Anyway. In March 2020 I wrote an article about a bright fireball that burned up over Spain. It was caught on several cameras set up to detect bright meteors, and how they could take real-time spectra of the meteors, thereby measuring the elements in them. This one had a strong showing of sodium in its spectrum… but I was careful to note that sodium glows strongly at low temperatures, and is among the first things you see in a meteor spectrum when it hits the atmosphere.
[A bright meteor fell over Spain in early 2020, and showed a lot of sodium in its spectrum. Credit: SMART network]
In an article from May 2017 I got into the science of sodium in meteors a little more, and way back in April 2009 I talked about how sodium is seen at low temperatures in meteors.
The whole point here is that it only takes a little bit of sodium to show up very strongly in meteor spectra, so it’s hard to know how much sodium is actually in them. Well, a new article in Icarus just came out where they also note that meteors can be misidentified as sodium-rich when they aren’t. They actually performed experiments by taking meteorites with known amounts of sodium in them and blasting them with plasma to see what the spectra looked like. What they found is that sodium glowed brightly irrespective of the actual meteorite composition!

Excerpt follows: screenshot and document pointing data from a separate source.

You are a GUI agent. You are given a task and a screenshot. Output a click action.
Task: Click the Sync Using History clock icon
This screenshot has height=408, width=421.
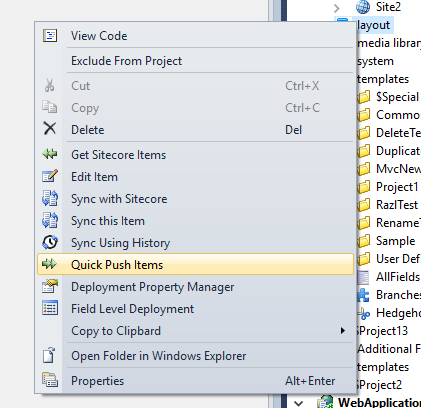coord(50,242)
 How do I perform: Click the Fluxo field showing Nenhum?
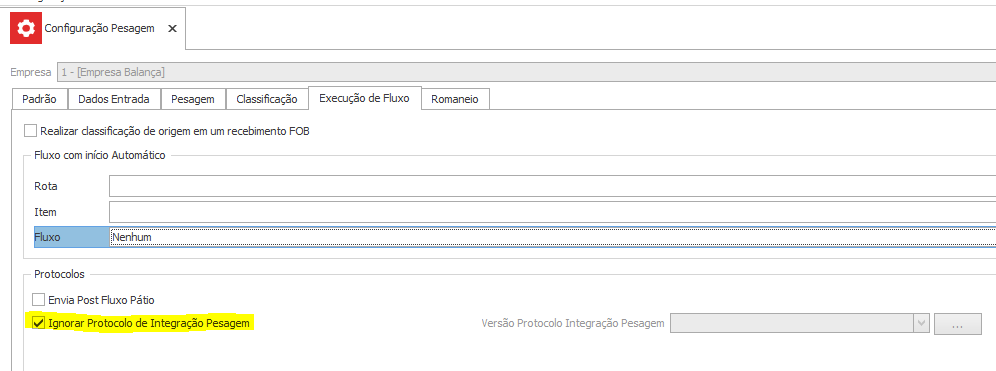pyautogui.click(x=553, y=237)
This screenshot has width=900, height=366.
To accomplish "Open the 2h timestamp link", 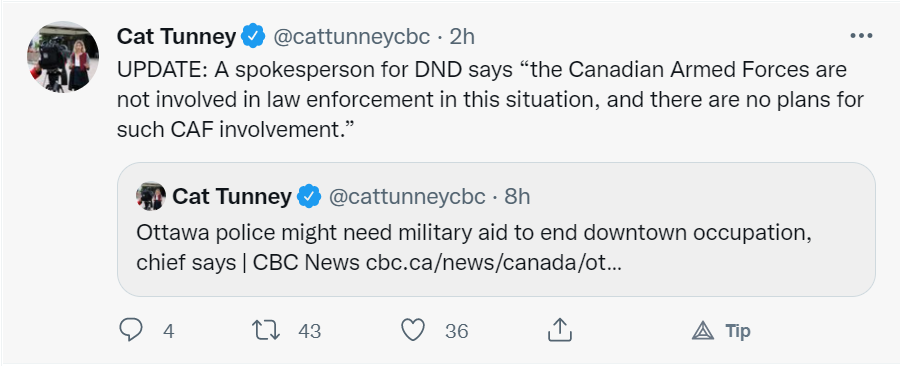I will pyautogui.click(x=462, y=37).
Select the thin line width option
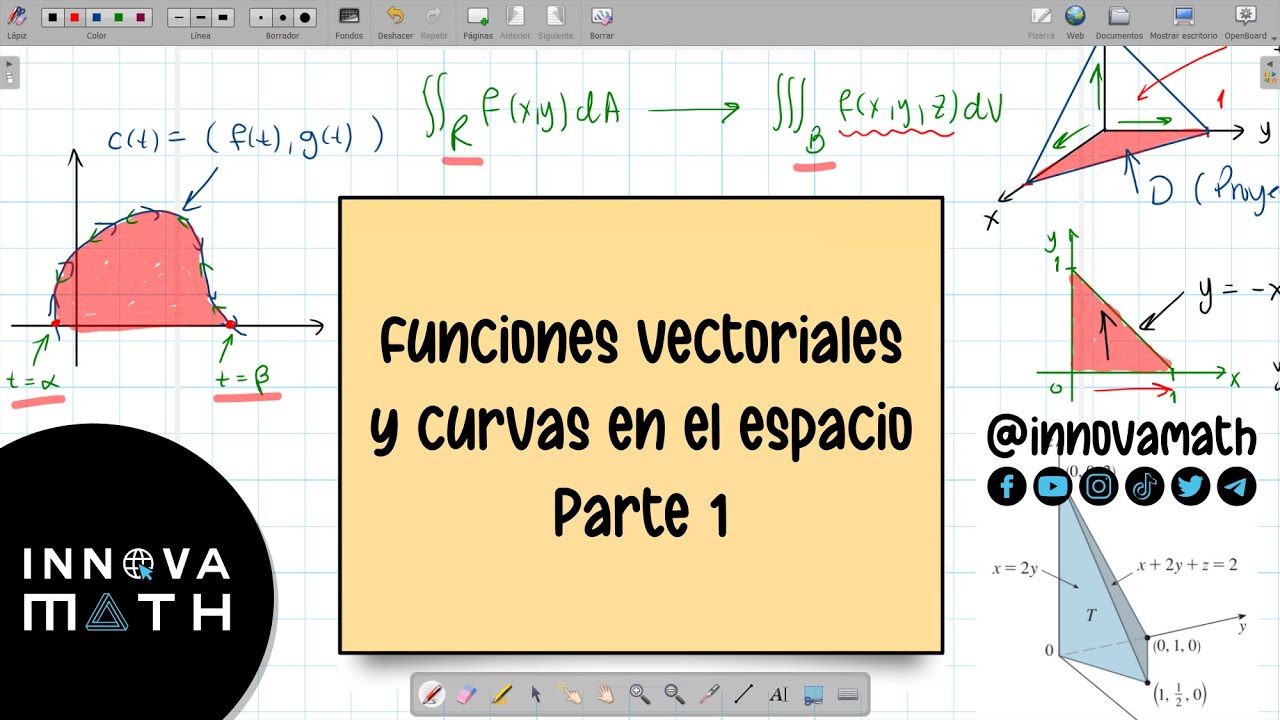This screenshot has width=1280, height=720. tap(179, 18)
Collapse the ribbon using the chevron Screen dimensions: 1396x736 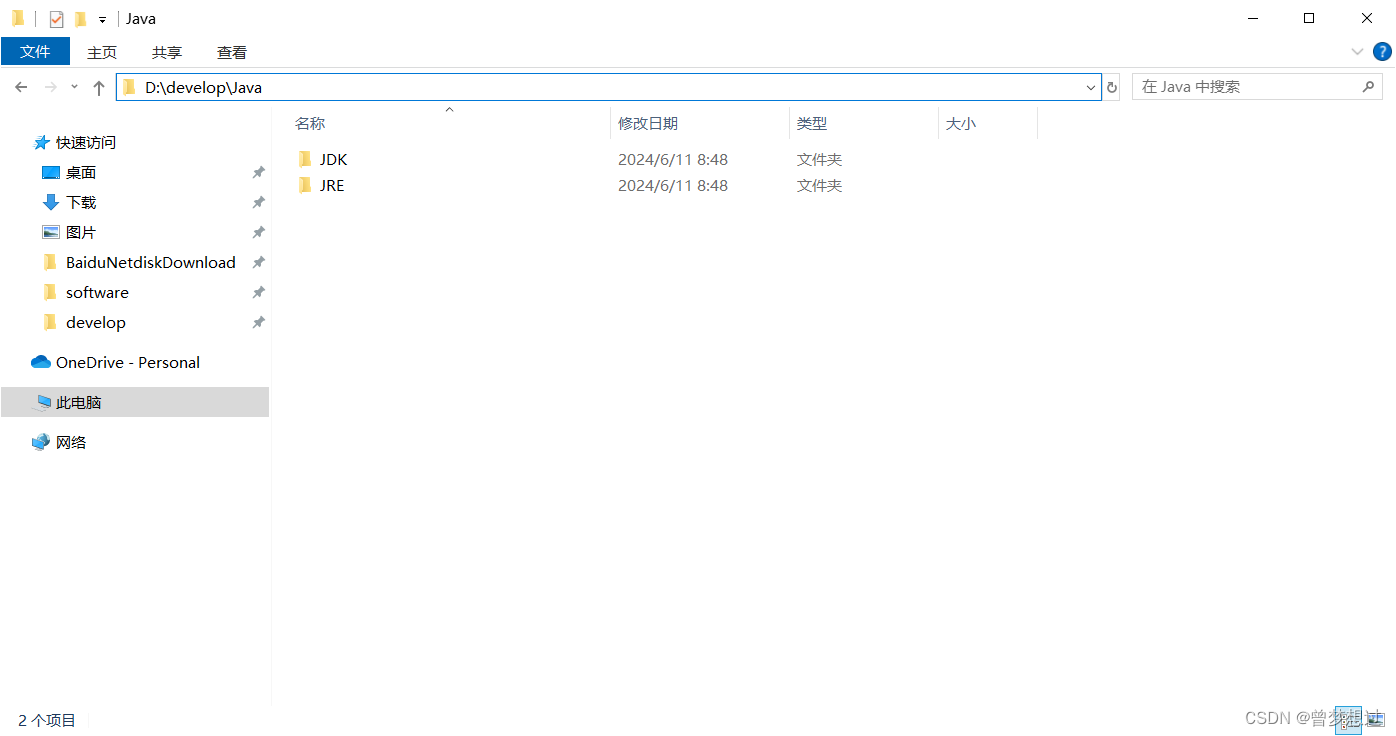(1357, 51)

[In a real-time spectrum of the Spain meteor, sodium (arrowed) glows brightly. Credit: SMART Network]
They note that an H-type chondrite, a kind of meteorite low in sodium, still has spectra that show sodium activity increased by a factor of 40 – 95 as they burn up in our atmosphere!
Meteoroids coming in slowly, say at about 10 kilometers per second, will show this enhanced sodium, so the authors suggest that meteoriticists need to add a speed-dependent category to how meteors are classified.
As an aside, they looked at some actual sodium-enhanced meteors and found that for example, a pair of Perseid meteors seen were probably structurally stronger, with enhanced material strength as well. That hints at their being structural strength dependencies on sodium, a clue toward understanding what these small bodies are like.
So, the next time you watch a meteor shower and see a shooting star flash across the sky, feel free to gaze in awe and delight… but let it also be a reminder that there’s a lot of science involved with these as well, and a lot we can learn about asteroids and comets from them.
You can even make a wish on them if you’d like, but… take it with a grain of salt.